Testing the Effect of M1774 on Hard-to-Treat Refractory SPOP-mutant Prostate Cancer

This phase II trial tests how well M1774 works in treating patients with prostate cancer that does not respond to treatment (refractory) and that has a mutation in the gene responsible for making the speckle type BTB/POZ protein (SPOP). M1774 may stop the growth of tumor cells by blocking some of the enzymes needed for cell growth. Giving M1774 may be able to shrink or stabilize refractory SPOP-mutant prostate cancer.

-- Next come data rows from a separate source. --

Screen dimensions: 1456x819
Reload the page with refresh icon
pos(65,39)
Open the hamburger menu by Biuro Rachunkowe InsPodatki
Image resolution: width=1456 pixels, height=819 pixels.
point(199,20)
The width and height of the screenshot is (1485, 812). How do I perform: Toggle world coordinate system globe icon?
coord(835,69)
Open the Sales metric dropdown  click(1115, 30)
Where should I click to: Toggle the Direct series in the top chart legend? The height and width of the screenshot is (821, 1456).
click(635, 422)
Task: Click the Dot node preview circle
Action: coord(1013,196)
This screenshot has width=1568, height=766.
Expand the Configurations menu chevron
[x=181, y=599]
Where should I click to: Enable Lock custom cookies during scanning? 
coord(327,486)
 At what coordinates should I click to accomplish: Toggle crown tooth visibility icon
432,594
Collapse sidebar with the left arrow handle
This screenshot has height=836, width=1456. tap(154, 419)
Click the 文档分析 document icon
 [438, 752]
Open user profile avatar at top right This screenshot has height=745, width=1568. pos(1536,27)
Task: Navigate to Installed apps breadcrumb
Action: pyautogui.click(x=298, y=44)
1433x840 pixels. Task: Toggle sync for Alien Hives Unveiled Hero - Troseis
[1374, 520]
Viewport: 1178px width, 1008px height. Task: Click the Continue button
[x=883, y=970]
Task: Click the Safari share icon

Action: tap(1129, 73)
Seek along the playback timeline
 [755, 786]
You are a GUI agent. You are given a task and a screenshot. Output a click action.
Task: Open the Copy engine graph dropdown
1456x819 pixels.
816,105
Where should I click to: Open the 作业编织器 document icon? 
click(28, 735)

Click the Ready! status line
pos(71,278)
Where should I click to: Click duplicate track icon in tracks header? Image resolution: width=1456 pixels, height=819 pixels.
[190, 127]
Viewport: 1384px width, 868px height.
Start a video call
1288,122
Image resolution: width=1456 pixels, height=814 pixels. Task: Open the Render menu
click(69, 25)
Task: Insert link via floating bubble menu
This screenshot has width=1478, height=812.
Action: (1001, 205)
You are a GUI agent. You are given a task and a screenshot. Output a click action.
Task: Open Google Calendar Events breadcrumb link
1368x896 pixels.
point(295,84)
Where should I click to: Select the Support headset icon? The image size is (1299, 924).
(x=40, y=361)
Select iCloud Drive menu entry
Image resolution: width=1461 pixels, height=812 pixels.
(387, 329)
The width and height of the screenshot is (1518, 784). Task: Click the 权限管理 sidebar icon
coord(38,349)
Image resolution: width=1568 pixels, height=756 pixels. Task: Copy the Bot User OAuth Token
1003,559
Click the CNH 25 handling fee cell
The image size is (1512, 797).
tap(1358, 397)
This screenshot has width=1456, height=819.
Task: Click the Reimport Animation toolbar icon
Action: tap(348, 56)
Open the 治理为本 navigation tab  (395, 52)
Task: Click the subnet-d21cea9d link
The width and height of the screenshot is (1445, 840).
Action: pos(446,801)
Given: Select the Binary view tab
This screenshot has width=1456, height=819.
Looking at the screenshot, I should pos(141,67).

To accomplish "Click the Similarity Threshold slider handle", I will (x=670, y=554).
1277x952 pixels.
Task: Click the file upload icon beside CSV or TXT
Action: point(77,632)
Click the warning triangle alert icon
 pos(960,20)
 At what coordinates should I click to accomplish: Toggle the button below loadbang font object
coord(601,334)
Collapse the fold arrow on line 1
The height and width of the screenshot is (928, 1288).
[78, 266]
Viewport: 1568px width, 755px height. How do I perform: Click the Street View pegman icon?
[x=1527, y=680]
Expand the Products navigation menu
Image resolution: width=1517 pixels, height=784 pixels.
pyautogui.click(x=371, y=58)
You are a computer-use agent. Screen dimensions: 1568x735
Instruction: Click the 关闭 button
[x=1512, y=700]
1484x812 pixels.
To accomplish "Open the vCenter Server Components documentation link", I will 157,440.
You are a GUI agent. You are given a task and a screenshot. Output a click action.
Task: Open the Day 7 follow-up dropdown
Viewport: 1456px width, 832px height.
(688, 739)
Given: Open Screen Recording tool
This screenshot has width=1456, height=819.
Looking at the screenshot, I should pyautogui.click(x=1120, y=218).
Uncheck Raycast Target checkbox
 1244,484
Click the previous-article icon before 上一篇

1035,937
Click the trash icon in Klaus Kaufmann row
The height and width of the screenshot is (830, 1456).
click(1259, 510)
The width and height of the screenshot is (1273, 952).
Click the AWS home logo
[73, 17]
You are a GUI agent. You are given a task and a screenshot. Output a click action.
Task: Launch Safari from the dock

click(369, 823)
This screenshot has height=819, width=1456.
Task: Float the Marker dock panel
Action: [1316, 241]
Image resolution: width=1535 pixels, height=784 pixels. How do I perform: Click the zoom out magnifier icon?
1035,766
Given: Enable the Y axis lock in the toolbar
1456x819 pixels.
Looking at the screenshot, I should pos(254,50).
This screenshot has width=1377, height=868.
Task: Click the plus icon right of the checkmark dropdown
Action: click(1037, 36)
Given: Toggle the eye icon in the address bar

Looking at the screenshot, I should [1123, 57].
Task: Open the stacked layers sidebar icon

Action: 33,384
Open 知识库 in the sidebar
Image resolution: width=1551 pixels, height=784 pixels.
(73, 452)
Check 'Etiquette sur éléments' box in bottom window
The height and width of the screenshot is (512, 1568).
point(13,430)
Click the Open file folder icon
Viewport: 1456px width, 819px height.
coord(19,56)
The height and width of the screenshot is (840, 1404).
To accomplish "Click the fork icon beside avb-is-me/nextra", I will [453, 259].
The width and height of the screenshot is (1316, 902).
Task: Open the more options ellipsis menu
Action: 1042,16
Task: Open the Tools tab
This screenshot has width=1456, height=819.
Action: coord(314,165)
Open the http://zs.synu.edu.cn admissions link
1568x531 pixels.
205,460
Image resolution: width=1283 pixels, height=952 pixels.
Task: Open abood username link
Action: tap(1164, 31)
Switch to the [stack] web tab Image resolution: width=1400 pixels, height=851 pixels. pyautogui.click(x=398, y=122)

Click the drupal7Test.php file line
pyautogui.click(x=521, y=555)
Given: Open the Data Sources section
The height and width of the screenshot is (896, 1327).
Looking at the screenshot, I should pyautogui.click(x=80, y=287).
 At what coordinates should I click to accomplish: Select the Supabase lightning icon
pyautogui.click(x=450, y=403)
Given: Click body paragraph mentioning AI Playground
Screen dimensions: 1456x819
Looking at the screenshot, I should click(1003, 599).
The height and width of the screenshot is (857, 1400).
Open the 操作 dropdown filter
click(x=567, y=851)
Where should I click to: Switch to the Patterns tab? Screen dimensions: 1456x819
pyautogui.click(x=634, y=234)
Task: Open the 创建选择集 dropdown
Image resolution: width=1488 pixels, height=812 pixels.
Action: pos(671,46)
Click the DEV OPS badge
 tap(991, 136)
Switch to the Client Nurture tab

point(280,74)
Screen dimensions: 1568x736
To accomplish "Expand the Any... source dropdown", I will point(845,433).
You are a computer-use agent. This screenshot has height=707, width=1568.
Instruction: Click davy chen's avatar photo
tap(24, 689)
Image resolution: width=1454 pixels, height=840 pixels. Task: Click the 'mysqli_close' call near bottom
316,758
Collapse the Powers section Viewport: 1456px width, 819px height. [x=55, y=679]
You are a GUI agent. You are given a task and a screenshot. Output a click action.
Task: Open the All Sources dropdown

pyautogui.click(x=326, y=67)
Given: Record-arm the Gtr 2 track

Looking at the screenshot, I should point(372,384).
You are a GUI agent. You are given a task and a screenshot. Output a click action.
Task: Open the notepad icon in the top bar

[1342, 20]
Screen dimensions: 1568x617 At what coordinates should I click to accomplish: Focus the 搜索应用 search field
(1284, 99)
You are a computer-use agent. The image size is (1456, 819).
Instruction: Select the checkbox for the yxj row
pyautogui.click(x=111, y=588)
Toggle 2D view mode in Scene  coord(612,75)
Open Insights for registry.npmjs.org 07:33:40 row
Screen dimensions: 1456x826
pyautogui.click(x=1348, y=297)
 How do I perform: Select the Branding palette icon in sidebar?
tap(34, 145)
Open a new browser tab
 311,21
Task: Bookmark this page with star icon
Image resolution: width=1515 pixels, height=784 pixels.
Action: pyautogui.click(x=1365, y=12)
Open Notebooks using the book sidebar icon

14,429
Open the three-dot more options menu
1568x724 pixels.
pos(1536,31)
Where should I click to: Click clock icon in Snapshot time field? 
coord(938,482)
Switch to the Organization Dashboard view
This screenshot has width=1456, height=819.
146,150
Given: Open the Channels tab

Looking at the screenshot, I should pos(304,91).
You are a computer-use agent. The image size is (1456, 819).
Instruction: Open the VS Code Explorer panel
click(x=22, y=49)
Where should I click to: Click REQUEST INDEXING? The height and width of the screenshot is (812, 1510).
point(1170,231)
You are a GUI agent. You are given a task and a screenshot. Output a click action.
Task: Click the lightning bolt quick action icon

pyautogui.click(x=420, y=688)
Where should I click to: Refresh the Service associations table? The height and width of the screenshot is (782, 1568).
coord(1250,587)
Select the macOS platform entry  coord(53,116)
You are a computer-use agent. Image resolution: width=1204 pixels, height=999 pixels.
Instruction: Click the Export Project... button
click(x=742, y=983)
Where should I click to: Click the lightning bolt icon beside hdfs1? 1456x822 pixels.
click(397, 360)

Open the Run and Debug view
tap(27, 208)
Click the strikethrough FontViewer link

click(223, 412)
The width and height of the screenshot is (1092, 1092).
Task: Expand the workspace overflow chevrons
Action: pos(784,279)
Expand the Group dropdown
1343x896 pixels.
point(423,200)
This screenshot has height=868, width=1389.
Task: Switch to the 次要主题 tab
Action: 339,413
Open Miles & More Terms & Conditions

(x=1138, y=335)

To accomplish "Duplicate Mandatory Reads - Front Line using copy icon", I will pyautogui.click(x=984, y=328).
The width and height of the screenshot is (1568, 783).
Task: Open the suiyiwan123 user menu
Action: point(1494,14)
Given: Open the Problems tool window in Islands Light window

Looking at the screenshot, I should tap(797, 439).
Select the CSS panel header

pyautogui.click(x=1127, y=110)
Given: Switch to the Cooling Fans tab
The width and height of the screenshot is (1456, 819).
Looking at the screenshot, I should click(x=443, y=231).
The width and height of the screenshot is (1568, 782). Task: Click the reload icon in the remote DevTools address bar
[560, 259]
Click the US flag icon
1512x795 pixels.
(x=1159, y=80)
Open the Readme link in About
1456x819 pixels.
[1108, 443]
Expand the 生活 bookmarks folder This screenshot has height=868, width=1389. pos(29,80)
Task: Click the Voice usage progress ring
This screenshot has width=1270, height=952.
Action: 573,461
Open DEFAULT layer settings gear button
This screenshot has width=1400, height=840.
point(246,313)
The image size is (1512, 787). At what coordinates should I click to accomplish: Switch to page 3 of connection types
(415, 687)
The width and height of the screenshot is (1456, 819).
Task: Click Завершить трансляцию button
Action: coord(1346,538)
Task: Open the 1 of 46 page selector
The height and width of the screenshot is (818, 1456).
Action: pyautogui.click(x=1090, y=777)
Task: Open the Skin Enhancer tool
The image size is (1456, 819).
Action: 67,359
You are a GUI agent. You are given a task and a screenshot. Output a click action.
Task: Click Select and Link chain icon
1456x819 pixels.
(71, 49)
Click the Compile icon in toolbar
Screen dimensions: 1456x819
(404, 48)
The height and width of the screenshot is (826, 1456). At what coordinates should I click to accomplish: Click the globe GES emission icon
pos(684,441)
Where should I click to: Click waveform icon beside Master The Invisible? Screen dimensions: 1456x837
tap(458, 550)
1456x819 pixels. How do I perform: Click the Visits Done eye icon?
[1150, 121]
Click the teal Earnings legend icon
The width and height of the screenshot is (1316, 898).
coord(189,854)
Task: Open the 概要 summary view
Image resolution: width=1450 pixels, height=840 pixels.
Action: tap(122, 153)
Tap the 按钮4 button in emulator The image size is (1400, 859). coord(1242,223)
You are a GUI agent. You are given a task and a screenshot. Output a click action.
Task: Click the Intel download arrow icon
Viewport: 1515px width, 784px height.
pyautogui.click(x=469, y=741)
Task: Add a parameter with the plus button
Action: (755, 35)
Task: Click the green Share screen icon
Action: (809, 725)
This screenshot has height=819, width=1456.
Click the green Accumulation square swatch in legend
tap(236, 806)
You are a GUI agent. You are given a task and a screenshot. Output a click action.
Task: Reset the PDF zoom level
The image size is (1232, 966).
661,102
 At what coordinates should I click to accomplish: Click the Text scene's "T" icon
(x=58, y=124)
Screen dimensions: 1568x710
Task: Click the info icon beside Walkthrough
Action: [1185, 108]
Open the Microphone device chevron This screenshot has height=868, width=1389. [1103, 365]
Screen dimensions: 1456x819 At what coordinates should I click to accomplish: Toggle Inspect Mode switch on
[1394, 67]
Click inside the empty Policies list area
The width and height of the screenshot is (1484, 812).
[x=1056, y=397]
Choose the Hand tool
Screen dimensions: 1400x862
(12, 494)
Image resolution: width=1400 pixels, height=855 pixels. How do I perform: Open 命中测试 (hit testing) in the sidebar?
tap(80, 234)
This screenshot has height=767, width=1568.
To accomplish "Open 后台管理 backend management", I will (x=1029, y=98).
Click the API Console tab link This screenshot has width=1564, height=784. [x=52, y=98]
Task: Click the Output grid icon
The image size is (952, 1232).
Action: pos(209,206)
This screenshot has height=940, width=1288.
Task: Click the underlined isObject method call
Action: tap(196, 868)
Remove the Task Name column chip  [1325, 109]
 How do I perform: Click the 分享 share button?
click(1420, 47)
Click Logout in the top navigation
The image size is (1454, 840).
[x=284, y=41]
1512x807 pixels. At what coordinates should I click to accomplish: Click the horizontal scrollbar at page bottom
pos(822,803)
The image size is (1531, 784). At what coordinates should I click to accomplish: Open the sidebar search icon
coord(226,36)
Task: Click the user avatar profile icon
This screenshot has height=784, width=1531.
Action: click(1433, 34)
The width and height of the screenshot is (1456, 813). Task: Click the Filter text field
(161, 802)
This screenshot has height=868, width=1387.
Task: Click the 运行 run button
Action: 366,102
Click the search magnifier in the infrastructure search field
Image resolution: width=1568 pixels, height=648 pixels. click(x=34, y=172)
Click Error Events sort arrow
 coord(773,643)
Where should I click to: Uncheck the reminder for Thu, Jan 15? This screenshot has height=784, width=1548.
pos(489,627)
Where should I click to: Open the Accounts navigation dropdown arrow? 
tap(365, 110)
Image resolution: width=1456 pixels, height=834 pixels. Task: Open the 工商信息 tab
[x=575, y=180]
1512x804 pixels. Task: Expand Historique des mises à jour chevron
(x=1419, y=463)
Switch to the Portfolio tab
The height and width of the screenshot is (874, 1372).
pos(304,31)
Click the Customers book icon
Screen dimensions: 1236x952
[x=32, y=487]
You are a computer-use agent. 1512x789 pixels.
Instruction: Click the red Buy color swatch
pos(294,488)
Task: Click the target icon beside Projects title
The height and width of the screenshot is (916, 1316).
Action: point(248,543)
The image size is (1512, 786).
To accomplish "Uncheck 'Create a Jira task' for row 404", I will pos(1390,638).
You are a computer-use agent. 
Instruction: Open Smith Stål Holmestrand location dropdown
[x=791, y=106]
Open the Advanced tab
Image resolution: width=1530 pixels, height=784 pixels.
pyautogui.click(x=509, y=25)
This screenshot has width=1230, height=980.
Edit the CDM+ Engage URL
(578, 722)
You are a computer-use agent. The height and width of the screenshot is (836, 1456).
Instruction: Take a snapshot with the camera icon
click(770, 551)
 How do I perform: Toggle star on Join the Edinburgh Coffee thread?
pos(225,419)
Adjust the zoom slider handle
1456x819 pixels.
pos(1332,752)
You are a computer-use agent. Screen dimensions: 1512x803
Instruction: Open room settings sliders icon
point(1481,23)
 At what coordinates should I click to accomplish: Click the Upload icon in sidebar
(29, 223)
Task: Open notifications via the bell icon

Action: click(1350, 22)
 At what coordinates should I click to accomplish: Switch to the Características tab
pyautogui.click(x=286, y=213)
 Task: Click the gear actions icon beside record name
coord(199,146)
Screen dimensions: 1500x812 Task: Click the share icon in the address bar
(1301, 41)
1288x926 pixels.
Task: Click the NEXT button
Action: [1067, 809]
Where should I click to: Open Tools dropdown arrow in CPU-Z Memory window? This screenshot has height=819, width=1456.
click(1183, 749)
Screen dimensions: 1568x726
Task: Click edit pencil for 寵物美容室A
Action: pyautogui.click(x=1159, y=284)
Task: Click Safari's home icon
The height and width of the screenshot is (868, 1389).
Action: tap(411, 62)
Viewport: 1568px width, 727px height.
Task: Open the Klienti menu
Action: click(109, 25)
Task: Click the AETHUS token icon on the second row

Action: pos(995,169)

PRIMARY OBJECTIVE: I. To evaluate the response rate of the ATR inhibitor tuvusertib (M1774) in highly refractory prostate cancer. SECONDARY OBJECTIVES: I. To evaluate the overall survival (OS) of refractory SPOP-mutant prostate cancer patients receiving M1774. II. To evaluate the progression-free survival (PFS) of refractory SPOP-mutant prostate cancer patients receiving M1774. III. To evaluate the Common Terminology Criteria for Adverse Events (CTCAE) 5.0-defined adverse event (AE) rates of refractory SPOP-mutant prostate cancer patients receiving M1774. EXPLORATORY OBJECTIVE: I. To determine changes in SPOP-mutant circulating tumor deoxyribonucleic acid (ctDNA); SPOP-mutant prostate cancer-derived exosomes, and SPOP-, ATR-, and ATM-related gene signature changes on ATR inhibition, including RAC1, FDFT1, DHCR24, DHCR7, and MVD. OUTLINE: Patients receive tuvusertib orally (PO) every day (QD) on days 1-14 of each cycle. Cycles repeat every 21 days in the absence of disease progression or unacceptable toxicity. Patients also undergo biopsy, magnetic resonance imaging (MRI), computed tomography (CT), positron emission tomography (PET)/MRI, PET/CT or ultrasound (U/S) and collection of blood samples throughout the trial. After completion of study treatment, patients are followed up every 6 months for 2 years.